At Amannagar-B, women bring out bottles of muddy water. "What sin have we committed that such water is supplied to us for drinking,'' says an angry Razia Bee.

Close-by is a `nala'. As part of pre-monsoon works, workers had desilted it, dumped all the silt alongside and forgot to remove it. Days later, the mound swarm with mosquitoes in the middle of a lane in Amannagar. "Two members in my family are running fever. I don't know if their ailment is due to the mosquitoes,'' fears Sheikh Mohammad.

Further down at Kaman Sheikh Faiz, a team of labourers had dug a trench for cables along the road and on Wednesday afternoon, there was none in sight to complete the work.
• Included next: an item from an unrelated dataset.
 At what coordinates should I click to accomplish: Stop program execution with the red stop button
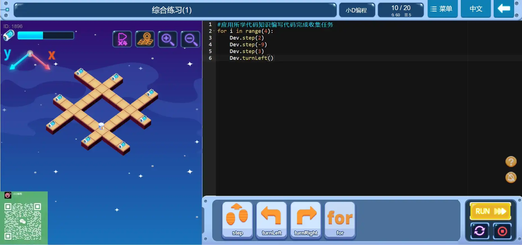click(x=502, y=231)
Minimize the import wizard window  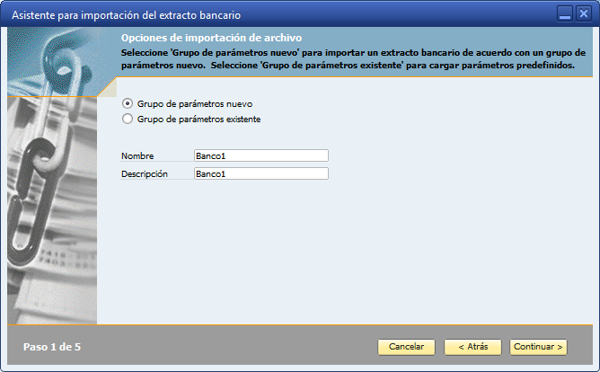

More than 24 hours after rains, the circular road at Bada Bazar remain muddy. "Should we go and complain each time there is a rain '' asks Mohd.Khaja Mohiuddin, a resident of Edi Bazar.

Things have remained the way they were some decades back in the once walled City. The brick and mortar walls might have gone but indifference and apathy ring these parts. Internal lanes continue to be narrow and dingy and the condition of roads turns worse with each spell of rain. Garbage is another problem. Civic authorities maintain they were clearing bins regularly but residents demand it be done more frequently. "At least when there is viral outbreaks across the State,'' says one.

The Assistant Commissioner (South Zone), K.Uma Shanker, says there was no shortage of either manpower or vehicles to maintain cleanliness in the Old City. "I can say that we are covering more than 90 per cent of the Old City as far as sanitation drive is concerned,'' he says.